» Фрагмент источника
>>>>

Заметки о международной конференции «Идея авангарда и институциональная критика: теория и практика» в ЦТИ «Фабрика», организованной ГЦСИ (Москва) и Международным колледжем философии (Париж), при поддержке Французского университетского колледжа в Москве и посольства Франции в Москве, в рамках выставки INSIDE_FABRIKA_ OUTSIDE, в зале «Оливье Проект Фабрика», в июне 2012 года (куратор Наталья Смолянская).
Даниель Бюрен. Эксцентрики. («Монумента-2012». Гран-Пале, Париж)
|
Можно ли представить сегодня, что начинается новый этап столь нелинейного пути, каким идет современное искусство? Понятно, что ответ не только неоднозначен, но и почти невозможен, если сводить его к какому-то одному решению. Но все-таки будущее — то, что дает смысл настоящему, а вот как позиционировать это будущее — в далекой перспективе или же в плане происходящего здесь и сейчас, — зависит от взглядов и концептуальных установок, выстраивающихся не только в зависимости от индивидуальных предпочтений того, кто их высказывает, но и от контекста, создающего наше настоящее. Размышления о современном искусстве неизменно сводятся к настоящему. Но как понимать настоящее, проявляющееся не в каком-то стиле или виде искусства, а рассредоточенное в самых разных практиках, зачастую не отличимых от других форм деятельности? И еще. С чем их сравнивать, как найти точку отсчета, которая позволила бы понять, откуда и куда идем — и в рассуждении, и в реальной жизни, не укладывающейся в какие-то схемы? Такой точкой отсчета в последнее время многие теоретики выбирают авангард, вернее, идею авангарда, потому что авангард как историческая практика первой трети ХХ века создает идею будущего, революционно трансформирующего настоящее, и в то же время он не является монолитом, а предполагает множество решений, поэтому в последние десять лет к идее авангарда возвращаются снова и снова.

<<<<

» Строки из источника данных
>>>>

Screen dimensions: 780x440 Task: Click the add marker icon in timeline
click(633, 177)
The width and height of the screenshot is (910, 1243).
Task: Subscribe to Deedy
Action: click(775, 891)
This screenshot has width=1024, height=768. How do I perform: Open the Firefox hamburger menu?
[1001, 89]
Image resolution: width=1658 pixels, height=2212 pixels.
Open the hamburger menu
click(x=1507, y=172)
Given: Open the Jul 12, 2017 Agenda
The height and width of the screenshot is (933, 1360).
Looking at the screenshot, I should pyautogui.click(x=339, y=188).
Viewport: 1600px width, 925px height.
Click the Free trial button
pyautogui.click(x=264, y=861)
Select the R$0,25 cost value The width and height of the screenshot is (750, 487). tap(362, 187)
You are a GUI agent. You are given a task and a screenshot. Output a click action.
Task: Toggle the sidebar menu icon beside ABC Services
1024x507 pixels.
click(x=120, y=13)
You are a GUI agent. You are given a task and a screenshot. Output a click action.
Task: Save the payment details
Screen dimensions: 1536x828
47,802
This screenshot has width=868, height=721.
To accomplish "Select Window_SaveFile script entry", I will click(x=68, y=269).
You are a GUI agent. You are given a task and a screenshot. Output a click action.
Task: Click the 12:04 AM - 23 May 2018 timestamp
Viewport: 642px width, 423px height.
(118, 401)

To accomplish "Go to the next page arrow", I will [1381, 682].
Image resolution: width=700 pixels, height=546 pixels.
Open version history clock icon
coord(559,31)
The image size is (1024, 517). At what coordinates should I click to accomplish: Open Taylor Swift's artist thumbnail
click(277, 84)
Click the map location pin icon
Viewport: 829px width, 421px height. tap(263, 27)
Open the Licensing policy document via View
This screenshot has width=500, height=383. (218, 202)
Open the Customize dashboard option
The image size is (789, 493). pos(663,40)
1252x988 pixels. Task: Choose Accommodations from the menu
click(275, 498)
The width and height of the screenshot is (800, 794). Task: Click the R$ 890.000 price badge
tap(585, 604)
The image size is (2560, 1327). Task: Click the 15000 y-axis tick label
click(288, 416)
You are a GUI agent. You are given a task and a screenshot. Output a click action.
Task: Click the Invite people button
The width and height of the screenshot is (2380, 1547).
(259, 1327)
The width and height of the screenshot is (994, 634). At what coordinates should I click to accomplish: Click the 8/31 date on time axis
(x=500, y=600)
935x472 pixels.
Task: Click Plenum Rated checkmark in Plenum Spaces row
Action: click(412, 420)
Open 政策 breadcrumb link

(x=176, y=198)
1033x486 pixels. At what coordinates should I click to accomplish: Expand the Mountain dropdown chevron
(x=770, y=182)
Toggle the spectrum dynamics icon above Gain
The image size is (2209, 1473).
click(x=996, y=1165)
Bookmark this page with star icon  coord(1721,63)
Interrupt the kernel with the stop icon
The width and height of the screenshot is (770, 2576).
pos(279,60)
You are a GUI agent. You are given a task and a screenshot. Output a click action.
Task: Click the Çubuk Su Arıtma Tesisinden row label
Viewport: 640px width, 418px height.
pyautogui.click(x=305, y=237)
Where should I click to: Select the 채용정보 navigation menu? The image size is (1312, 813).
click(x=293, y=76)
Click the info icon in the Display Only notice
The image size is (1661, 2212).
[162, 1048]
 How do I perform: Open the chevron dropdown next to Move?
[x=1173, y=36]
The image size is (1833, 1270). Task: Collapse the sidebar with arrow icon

<<<<

» Письменное задание
Как продолжатся заметки об идее авангарда и институциональной критике? Напишите продолжение, начиная сразу после их последнего предложения. Эти строки здесь никак не используются.

» Решённое задание
На конференции, собравшей в Центре творческих индустрий «Фабрика» философов, художников, историков искусства и критиков из России, США и Франции в июне 2012 года, был поставлен вопрос о возможности нового этапа институциональной критики, осмысливающей как опыт предшественников, так и современное состояние искусства. Точкой отсчета был выбран авангард, его критический потенциал может быть воспринят современной институциональной критикой.*
Участники дискуссии стремились определить линию горизонта будущего искусства. Екатерина Деготь слово «авангард» использует, как лакмус: «Если современное искусство задает вопрос о современности, то авангард задает вопрос о будущем. Мы можем наследовать идеи авангарда в той мере, в какой для нас существует горизонт будущего». Будущее в этом понимании политически детерминировано коммунистической идеей, ставящей вопрос о построении общества социальной справедливости. «Если этот вопрос снимается, то трудно говорить об авангарде, кроме как в исторической перспективе. Вопрос об авангарде “сдулся” сам собой». Критика институтов, в частности институтов искусства, рассматривается в данном случае с помощью экономических факторов, влияющих на создание продукта искусства. «Идея возгонки из ничего, произведение является эфемерным мусором, достаточно подписать — и оно вырастает в цене. Авангард включает экономическую логику. Обычный писсуар тоже включен в рынок. Но его цена представлялась нам в начале ХХ века рациональной, а подписанный Дюшаном стоит уже много тысяч, происходит иррациональный рост цены: принцип, которым воспользовались разные экономические институции (бренд). Можно сказать, что логика искусства как капитала взята на вооружение экономическими структурами».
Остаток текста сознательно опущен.